Entries shown Block Start

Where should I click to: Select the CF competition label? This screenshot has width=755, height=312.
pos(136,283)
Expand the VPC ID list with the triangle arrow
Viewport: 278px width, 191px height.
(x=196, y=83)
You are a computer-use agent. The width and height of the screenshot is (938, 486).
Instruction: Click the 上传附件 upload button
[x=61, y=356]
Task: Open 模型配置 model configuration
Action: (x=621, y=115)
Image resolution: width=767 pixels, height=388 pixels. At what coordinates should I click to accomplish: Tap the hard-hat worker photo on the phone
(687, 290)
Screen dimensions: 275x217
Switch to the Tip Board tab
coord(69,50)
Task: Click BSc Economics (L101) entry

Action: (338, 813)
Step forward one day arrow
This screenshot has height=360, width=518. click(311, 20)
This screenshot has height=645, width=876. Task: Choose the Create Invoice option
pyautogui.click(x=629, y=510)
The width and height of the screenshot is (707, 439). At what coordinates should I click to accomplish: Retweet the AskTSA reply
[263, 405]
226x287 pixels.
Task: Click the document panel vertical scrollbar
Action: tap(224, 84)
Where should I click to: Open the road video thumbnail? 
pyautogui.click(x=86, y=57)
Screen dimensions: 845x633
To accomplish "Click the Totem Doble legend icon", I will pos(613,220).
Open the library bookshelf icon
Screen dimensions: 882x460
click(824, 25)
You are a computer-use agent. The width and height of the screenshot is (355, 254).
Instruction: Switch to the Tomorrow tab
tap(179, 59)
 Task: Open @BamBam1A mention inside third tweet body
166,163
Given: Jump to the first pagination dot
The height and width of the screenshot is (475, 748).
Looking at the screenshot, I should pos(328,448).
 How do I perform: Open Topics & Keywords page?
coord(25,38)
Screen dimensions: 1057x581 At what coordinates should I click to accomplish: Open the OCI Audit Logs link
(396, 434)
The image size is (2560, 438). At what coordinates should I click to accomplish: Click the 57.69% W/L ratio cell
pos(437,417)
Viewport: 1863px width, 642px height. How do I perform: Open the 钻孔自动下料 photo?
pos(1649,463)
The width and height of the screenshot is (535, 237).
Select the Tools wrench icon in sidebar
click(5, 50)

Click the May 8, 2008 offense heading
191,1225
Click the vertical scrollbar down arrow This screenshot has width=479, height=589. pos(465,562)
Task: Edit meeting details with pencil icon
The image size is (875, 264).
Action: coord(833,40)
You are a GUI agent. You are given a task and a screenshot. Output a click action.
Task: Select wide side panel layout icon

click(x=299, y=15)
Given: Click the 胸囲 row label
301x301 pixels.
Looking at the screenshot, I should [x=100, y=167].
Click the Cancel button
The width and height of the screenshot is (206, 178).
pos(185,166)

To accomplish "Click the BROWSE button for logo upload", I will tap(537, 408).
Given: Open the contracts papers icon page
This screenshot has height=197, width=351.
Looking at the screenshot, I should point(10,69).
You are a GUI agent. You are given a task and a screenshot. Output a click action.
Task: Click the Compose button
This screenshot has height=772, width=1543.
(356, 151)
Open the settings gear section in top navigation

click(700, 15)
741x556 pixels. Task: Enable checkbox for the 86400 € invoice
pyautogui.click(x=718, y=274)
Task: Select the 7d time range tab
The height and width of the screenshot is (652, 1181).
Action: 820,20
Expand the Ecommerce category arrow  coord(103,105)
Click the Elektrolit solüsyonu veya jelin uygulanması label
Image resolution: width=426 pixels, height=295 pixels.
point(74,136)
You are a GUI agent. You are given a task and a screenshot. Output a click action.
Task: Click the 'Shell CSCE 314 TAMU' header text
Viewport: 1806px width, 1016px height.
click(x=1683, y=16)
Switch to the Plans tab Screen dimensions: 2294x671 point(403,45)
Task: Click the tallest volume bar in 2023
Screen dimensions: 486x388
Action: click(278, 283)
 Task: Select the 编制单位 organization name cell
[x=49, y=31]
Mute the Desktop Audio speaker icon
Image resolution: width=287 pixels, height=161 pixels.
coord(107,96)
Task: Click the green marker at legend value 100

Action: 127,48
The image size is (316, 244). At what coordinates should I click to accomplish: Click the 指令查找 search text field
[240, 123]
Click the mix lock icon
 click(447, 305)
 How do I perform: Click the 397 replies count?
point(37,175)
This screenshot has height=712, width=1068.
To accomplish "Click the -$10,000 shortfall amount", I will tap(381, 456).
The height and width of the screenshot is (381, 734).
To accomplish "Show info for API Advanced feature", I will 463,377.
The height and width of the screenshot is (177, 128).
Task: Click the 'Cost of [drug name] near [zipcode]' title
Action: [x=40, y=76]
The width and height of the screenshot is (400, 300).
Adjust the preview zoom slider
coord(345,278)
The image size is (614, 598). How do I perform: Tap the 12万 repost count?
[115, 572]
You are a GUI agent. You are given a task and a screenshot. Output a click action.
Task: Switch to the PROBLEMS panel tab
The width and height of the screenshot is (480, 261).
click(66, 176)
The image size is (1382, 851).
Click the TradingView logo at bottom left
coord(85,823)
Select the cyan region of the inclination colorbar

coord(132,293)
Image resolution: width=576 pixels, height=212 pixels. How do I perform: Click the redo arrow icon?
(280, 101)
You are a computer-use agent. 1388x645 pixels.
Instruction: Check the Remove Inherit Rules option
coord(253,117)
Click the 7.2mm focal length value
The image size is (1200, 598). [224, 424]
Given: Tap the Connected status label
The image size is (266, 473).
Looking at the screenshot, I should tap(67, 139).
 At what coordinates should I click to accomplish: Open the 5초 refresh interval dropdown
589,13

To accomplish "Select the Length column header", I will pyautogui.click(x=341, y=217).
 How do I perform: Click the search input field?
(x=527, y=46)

Entries shown Block End

Work instructions
Could you repeat exactly the lines above from the line with "Open the settings" up to and including the line with "You are a computer-use agent. 1388x645", and only those?

Answer to the problem
Open the settings gear section in top navigation

click(700, 15)
741x556 pixels. Task: Enable checkbox for the 86400 € invoice
pyautogui.click(x=718, y=274)
Task: Select the 7d time range tab
The height and width of the screenshot is (652, 1181).
Action: 820,20
Expand the Ecommerce category arrow  coord(103,105)
Click the Elektrolit solüsyonu veya jelin uygulanması label
Image resolution: width=426 pixels, height=295 pixels.
point(74,136)
You are a GUI agent. You are given a task and a screenshot. Output a click action.
Task: Click the 'Shell CSCE 314 TAMU' header text
Viewport: 1806px width, 1016px height.
click(x=1683, y=16)
Switch to the Plans tab Screen dimensions: 2294x671 point(403,45)
Task: Click the tallest volume bar in 2023
Screen dimensions: 486x388
Action: click(278, 283)
 Task: Select the 编制单位 organization name cell
[x=49, y=31]
Mute the Desktop Audio speaker icon
Image resolution: width=287 pixels, height=161 pixels.
coord(107,96)
Task: Click the green marker at legend value 100

Action: 127,48
The image size is (316, 244). At what coordinates should I click to accomplish: Click the 指令查找 search text field
[240, 123]
Click the mix lock icon
 click(447, 305)
 How do I perform: Click the 397 replies count?
point(37,175)
This screenshot has height=712, width=1068.
To accomplish "Click the -$10,000 shortfall amount", I will tap(381, 456).
The height and width of the screenshot is (381, 734).
To accomplish "Show info for API Advanced feature", I will 463,377.
The height and width of the screenshot is (177, 128).
Task: Click the 'Cost of [drug name] near [zipcode]' title
Action: [x=40, y=76]
The width and height of the screenshot is (400, 300).
Adjust the preview zoom slider
coord(345,278)
The image size is (614, 598). How do I perform: Tap the 12万 repost count?
[115, 572]
You are a GUI agent. You are given a task and a screenshot. Output a click action.
Task: Switch to the PROBLEMS panel tab
The width and height of the screenshot is (480, 261).
click(66, 176)
The image size is (1382, 851).
Click the TradingView logo at bottom left
coord(85,823)
Select the cyan region of the inclination colorbar

coord(132,293)
Image resolution: width=576 pixels, height=212 pixels. How do I perform: Click the redo arrow icon?
(280, 101)
You are a computer-use agent. 1388x645 pixels.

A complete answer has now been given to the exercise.